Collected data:

= Beginning of Section =

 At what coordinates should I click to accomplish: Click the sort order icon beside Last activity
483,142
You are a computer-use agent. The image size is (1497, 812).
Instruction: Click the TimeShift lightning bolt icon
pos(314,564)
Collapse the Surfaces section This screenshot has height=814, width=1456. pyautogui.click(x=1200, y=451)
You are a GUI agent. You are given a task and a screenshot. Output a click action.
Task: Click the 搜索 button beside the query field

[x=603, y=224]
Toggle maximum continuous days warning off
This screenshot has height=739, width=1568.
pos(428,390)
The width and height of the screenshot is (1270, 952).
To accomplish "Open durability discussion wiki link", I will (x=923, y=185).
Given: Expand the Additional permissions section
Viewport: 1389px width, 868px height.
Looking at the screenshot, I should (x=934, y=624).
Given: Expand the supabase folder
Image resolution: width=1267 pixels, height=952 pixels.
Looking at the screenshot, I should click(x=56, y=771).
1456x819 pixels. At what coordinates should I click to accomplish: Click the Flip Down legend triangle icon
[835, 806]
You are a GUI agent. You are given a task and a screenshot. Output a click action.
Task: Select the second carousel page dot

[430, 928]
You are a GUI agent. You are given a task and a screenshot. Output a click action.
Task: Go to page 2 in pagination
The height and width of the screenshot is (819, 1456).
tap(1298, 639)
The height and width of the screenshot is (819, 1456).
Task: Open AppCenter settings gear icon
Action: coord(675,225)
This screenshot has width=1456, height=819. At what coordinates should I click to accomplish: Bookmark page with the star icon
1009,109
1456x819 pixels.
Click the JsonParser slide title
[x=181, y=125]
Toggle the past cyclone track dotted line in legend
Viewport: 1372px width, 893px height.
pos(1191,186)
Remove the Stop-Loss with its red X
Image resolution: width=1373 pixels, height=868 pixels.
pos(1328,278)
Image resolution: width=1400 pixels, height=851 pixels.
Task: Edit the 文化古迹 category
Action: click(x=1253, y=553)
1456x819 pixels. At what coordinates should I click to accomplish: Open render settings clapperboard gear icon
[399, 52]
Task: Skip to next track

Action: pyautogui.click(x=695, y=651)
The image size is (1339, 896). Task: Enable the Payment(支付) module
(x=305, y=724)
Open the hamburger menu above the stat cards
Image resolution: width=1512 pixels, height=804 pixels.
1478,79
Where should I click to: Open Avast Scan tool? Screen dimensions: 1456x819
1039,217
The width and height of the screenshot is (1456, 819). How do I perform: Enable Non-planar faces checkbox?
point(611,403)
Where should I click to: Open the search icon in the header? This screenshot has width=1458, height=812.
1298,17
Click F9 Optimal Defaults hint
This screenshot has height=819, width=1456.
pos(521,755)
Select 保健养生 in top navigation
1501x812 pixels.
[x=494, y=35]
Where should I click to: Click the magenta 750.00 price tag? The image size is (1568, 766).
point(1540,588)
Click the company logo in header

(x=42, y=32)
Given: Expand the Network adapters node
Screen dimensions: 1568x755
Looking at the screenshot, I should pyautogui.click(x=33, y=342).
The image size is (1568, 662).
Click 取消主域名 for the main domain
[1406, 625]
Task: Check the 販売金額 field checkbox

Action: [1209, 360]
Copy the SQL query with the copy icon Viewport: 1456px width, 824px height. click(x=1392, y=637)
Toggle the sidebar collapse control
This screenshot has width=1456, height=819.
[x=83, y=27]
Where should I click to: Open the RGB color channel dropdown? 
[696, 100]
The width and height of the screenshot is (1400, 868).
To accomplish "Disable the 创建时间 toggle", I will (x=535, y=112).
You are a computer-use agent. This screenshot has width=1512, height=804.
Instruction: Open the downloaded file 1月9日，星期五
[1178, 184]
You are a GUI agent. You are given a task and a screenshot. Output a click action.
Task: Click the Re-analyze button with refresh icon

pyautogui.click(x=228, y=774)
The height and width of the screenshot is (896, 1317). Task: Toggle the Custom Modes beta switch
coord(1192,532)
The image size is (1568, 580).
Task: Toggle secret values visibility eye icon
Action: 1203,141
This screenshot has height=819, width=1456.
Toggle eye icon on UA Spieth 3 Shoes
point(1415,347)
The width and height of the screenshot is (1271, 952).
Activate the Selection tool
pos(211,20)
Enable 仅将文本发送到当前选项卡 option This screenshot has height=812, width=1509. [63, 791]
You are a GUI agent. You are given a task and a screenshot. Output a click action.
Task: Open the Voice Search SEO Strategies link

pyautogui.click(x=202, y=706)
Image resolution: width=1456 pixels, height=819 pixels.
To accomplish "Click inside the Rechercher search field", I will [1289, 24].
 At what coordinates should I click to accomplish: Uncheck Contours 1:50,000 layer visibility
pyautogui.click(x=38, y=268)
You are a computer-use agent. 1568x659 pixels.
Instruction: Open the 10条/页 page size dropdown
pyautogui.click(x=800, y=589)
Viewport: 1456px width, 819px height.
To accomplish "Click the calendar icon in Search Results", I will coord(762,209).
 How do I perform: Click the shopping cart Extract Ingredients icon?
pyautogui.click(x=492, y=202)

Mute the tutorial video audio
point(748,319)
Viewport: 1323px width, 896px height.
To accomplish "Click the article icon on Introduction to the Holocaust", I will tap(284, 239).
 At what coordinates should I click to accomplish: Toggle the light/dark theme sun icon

= End of Section =

TASK TO CARRY OUT: The response has to contain every record shown above, unaltered and complete.

TASK RESPONSE:
 At what coordinates should I click to accomplish: Click the sort order icon beside Last activity
483,142
You are a computer-use agent. The image size is (1497, 812).
Instruction: Click the TimeShift lightning bolt icon
pos(314,564)
Collapse the Surfaces section This screenshot has height=814, width=1456. pyautogui.click(x=1200, y=451)
You are a GUI agent. You are given a task and a screenshot. Output a click action.
Task: Click the 搜索 button beside the query field

[x=603, y=224]
Toggle maximum continuous days warning off
This screenshot has height=739, width=1568.
pos(428,390)
The width and height of the screenshot is (1270, 952).
To accomplish "Open durability discussion wiki link", I will (x=923, y=185).
Given: Expand the Additional permissions section
Viewport: 1389px width, 868px height.
Looking at the screenshot, I should (x=934, y=624).
Given: Expand the supabase folder
Image resolution: width=1267 pixels, height=952 pixels.
Looking at the screenshot, I should click(x=56, y=771).
1456x819 pixels. At what coordinates should I click to accomplish: Click the Flip Down legend triangle icon
[835, 806]
You are a GUI agent. You are given a task and a screenshot. Output a click action.
Task: Select the second carousel page dot

[430, 928]
You are a GUI agent. You are given a task and a screenshot. Output a click action.
Task: Go to page 2 in pagination
The height and width of the screenshot is (819, 1456).
tap(1298, 639)
The height and width of the screenshot is (819, 1456).
Task: Open AppCenter settings gear icon
Action: coord(675,225)
This screenshot has width=1456, height=819. At what coordinates should I click to accomplish: Bookmark page with the star icon
1009,109
1456x819 pixels.
Click the JsonParser slide title
[x=181, y=125]
Toggle the past cyclone track dotted line in legend
Viewport: 1372px width, 893px height.
pos(1191,186)
Remove the Stop-Loss with its red X
Image resolution: width=1373 pixels, height=868 pixels.
pos(1328,278)
Image resolution: width=1400 pixels, height=851 pixels.
Task: Edit the 文化古迹 category
Action: click(x=1253, y=553)
1456x819 pixels. At what coordinates should I click to accomplish: Open render settings clapperboard gear icon
[399, 52]
Task: Skip to next track

Action: pyautogui.click(x=695, y=651)
The image size is (1339, 896). Task: Enable the Payment(支付) module
(x=305, y=724)
Open the hamburger menu above the stat cards
Image resolution: width=1512 pixels, height=804 pixels.
1478,79
Where should I click to: Open Avast Scan tool? Screen dimensions: 1456x819
1039,217
The width and height of the screenshot is (1456, 819). How do I perform: Enable Non-planar faces checkbox?
point(611,403)
Where should I click to: Open the search icon in the header? This screenshot has width=1458, height=812.
1298,17
Click F9 Optimal Defaults hint
This screenshot has height=819, width=1456.
pos(521,755)
Select 保健养生 in top navigation
1501x812 pixels.
[x=494, y=35]
Where should I click to: Click the magenta 750.00 price tag? The image size is (1568, 766).
point(1540,588)
Click the company logo in header

(x=42, y=32)
Given: Expand the Network adapters node
Screen dimensions: 1568x755
Looking at the screenshot, I should pyautogui.click(x=33, y=342).
The image size is (1568, 662).
Click 取消主域名 for the main domain
[1406, 625]
Task: Check the 販売金額 field checkbox

Action: [1209, 360]
Copy the SQL query with the copy icon Viewport: 1456px width, 824px height. click(x=1392, y=637)
Toggle the sidebar collapse control
This screenshot has width=1456, height=819.
[x=83, y=27]
Where should I click to: Open the RGB color channel dropdown? 
[696, 100]
The width and height of the screenshot is (1400, 868).
To accomplish "Disable the 创建时间 toggle", I will (x=535, y=112).
You are a computer-use agent. This screenshot has width=1512, height=804.
Instruction: Open the downloaded file 1月9日，星期五
[1178, 184]
You are a GUI agent. You are given a task and a screenshot. Output a click action.
Task: Click the Re-analyze button with refresh icon

pyautogui.click(x=228, y=774)
The height and width of the screenshot is (896, 1317). Task: Toggle the Custom Modes beta switch
coord(1192,532)
The image size is (1568, 580).
Task: Toggle secret values visibility eye icon
Action: 1203,141
This screenshot has height=819, width=1456.
Toggle eye icon on UA Spieth 3 Shoes
point(1415,347)
The width and height of the screenshot is (1271, 952).
Activate the Selection tool
pos(211,20)
Enable 仅将文本发送到当前选项卡 option This screenshot has height=812, width=1509. [63, 791]
You are a GUI agent. You are given a task and a screenshot. Output a click action.
Task: Open the Voice Search SEO Strategies link

pyautogui.click(x=202, y=706)
Image resolution: width=1456 pixels, height=819 pixels.
To accomplish "Click inside the Rechercher search field", I will [1289, 24].
 At what coordinates should I click to accomplish: Uncheck Contours 1:50,000 layer visibility
pyautogui.click(x=38, y=268)
You are a computer-use agent. 1568x659 pixels.
Instruction: Open the 10条/页 page size dropdown
pyautogui.click(x=800, y=589)
Viewport: 1456px width, 819px height.
To accomplish "Click the calendar icon in Search Results", I will coord(762,209).
 How do I perform: Click the shopping cart Extract Ingredients icon?
pyautogui.click(x=492, y=202)

Mute the tutorial video audio
point(748,319)
Viewport: 1323px width, 896px height.
To accomplish "Click the article icon on Introduction to the Holocaust", I will tap(284, 239).
 At what coordinates should I click to accomplish: Toggle the light/dark theme sun icon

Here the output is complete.